For those who participated in AOSC’s original transaction in August 2006 to acquire 96,000 acres of oil sands leases, the dividend was a bonanza that extended through two subsequent private placements — one for C$1 million through the sale of shares at 10 cents each and the other for 82.1 million units at C$1 per unit, followed by the sale of additional equity in 2006 and 2007.

So the original investors, who owned 80 percent of AOSC when it made its debut on the public markets, had seen their bets pay off big time.

Those on the inside said the IPO was reportedly fueled by three Asian-based national oil companies, plus European investors, driving actual demand for the shares to about C$2 billion.

AOSC also went to some lengths to tackle the environmental opposition to the oil sands, by explaining that its thermal recovery methods will do less harm than the traditional open-pit mining operations.

“It was really the endorsement from PetroChina (that sold the IPO),” said Laura Lau, an energy and resources fund manager at Sentry Select Capital. “That was the bottom line.”

Strong interest expected

When AOSC began trading on April 8 there were expectations of strong interest from index funds and further Chinese money, along with a belief that some of the private investors would grab the chance to cash out some or all of their investment, creating a push-pull on the stock.

Whatever the factors, AOSC shares briefly moved above the C$18 offering price, then went into a gradual slide, reflected by GMP Securities, one of the lead underwriters, which bought 17 million shares and sold 8.9 million on opening day.

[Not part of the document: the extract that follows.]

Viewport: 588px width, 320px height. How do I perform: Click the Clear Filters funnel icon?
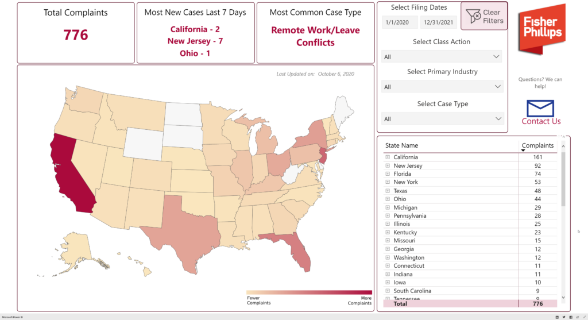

AOSC shares slumped 20 percent in their first five days of trading, and dealers outside the underwriting syndicate have suggested the disappointing results so far have reflected a bailout by hedge fund investors and the absence of buy-and-hold insurance, pension and mutual fund investors.

Alan Tambosso, president of Calgary-based M&A specialist Sayer Energy Advisors, attributed part of the slide to insider selling after the IPO, including shareholders with investment banks who bought in for less than C$2 a share and put downward pressure on the stock by cashing in.

“If you bought into Athabasca for C$1 and lived with that holding through the past two harrowing years you really don’t care if you come out at C$18 or C$16, you just want to cash out,” he told the Globe and Mail.

Will others be affected?

The question now is whether the AOSC experience will affect plans by other early stage oil sands companies to go public, notably MEG Energy (which has China National Offshore Oil Corp. as a 16.69 percent partner and private equity firm Warburg Pincus as a major shareholder) and Laricina Energy.

Foreign takeovers of both companies are seen as strong possibilities, although both companies play down that talk, with MEG noting it raised C$1 billion in private share sales over the past year and has raised its credit lines by C$300 million to C$1 billion, limiting its need to tap private or public markets.

Chris Felton, an analyst with the Macquarie Group, said in a report that the oil sands are viewed by foreign companies as a “politically stable, attractive option to secure oil resources,” and forecast that takeover activity will gather pace because “oil sands leases are essentially all locked up (and) new entrants in the play will have to pay for access.”